Когда же Оленушка спросила Спирю, почему «гули» покинули его, юродивый отвечал:

– Погоди маленько, дитятко, и ты кинешь матушку для Борьки.

Оленушка только вспыхнула и закрылась рукавом. Ей и страшно, и хорошо разом сделалось от слов юродивого. Как он мог узнать, думалось ей, что у нее есть в Архангельском зазнобушка? И как он мог знать, что его зовут Борей? Вестимо, потому, что он святой, прозорливый человек, а потому насквозь человека видит и мысли его читает, и душу видит как на ладонке, и все грехи его знает. И при этом Оленушка зарделась еще больше: она вспомнила, что сегодня утром ей страх как хотелось молочной каши... А сегодня середа, постный день... Спиря все это знает, ах, срам какой!

Теплый, ласковый весенний воздух тянул Оленушку за монастырские ворота. За воротами, казалось, ближе было к Архангельску: коли бы крылья, как у тех пташек, так бы и полетела через море.

Оленушка чуть не заплакала. Шутка ли! Скоро год, как они сидят здесь словно в темной темнице. А еще когда-то приедут богомольцы да возьмут их с собою! Да и приедут ли?

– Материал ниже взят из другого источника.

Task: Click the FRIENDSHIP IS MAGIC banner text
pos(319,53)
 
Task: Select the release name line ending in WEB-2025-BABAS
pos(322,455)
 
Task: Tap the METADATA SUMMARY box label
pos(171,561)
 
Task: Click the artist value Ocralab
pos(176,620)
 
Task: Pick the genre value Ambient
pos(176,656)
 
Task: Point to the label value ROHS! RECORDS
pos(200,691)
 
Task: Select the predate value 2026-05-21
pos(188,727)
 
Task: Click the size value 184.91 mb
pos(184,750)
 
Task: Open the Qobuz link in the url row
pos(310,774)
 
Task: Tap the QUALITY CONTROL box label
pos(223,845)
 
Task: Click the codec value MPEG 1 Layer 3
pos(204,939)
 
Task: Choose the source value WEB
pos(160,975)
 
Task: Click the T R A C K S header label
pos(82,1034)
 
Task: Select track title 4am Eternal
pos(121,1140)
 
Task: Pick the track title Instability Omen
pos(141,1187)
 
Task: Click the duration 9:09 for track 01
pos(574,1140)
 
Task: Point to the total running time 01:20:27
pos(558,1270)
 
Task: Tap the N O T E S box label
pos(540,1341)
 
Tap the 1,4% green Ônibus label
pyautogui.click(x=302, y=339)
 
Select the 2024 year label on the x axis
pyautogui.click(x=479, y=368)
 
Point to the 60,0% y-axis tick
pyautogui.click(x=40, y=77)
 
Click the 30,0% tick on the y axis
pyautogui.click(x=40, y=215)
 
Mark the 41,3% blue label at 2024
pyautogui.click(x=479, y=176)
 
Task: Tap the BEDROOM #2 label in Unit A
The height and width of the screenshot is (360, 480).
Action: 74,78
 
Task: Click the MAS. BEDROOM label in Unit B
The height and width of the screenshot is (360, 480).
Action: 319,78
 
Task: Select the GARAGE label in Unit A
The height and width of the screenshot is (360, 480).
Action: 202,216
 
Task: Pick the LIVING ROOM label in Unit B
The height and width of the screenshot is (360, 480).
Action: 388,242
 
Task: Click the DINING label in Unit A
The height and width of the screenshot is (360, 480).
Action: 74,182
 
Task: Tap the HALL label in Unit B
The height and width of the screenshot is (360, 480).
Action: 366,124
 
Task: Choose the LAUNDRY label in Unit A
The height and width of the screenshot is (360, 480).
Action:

Может, опять нагрянут эти московские разбойники, опять запрут монастырь и опять начнется пальба без конца.

Долго бродила Оленушка вокруг монастыря, тоскуя и не находя себе места. Зайдя за один выступ монастырской стены, подходившей почти вплоть к морю, она уселась на краю обрыва и, собирая вокруг себя мох, стала делать из него венок. Она совсем углубилась в свое занятие, вспоминая то, что нагоняла ей на мысли молодая память, или раздумывая о настоящем, смысла которого она никак не могла понять. Она много слышала о каком-то Никоне, и он представлялся ей каким-то зверем, но зверем невиданным: таким, какой написан на одном образе в соборе, не то зверь, не то человек, не то баба. И зачем это он книги какие-то новые выдумал? Зачем он велит креститься тремя перстами? И для чего он какой-то «аз» у Христа отнял, а самого Господа Исуса каким-то «ижем» прободал? Что это за «иже» такое? Разве то копье, которым воин Христа на крест прокалывает в ребра?.. И чего нужно от монастыря этим стрельцам? Она думала и об Аввакуме, который представлялся ей в виде того святого, который стоит на столбе и крестит двумя перстами тех, что стоят под столбом... Сколько народу стоит!.. Вспомнила она и того красного, как огонь, чернеца в веригах, что пришел от Аввакума: этот чернец пропал еще с осени – говорят, его воевода замучил, отрубил ему все пальцы на правой руке, а когда на руке снова выросли только два пальца, указательный и средний, и он опять начал молиться этими двумя пальцами истово, то воевода отсек ему голову, а пальцы сколько ни отсекал, они вновь прирастали...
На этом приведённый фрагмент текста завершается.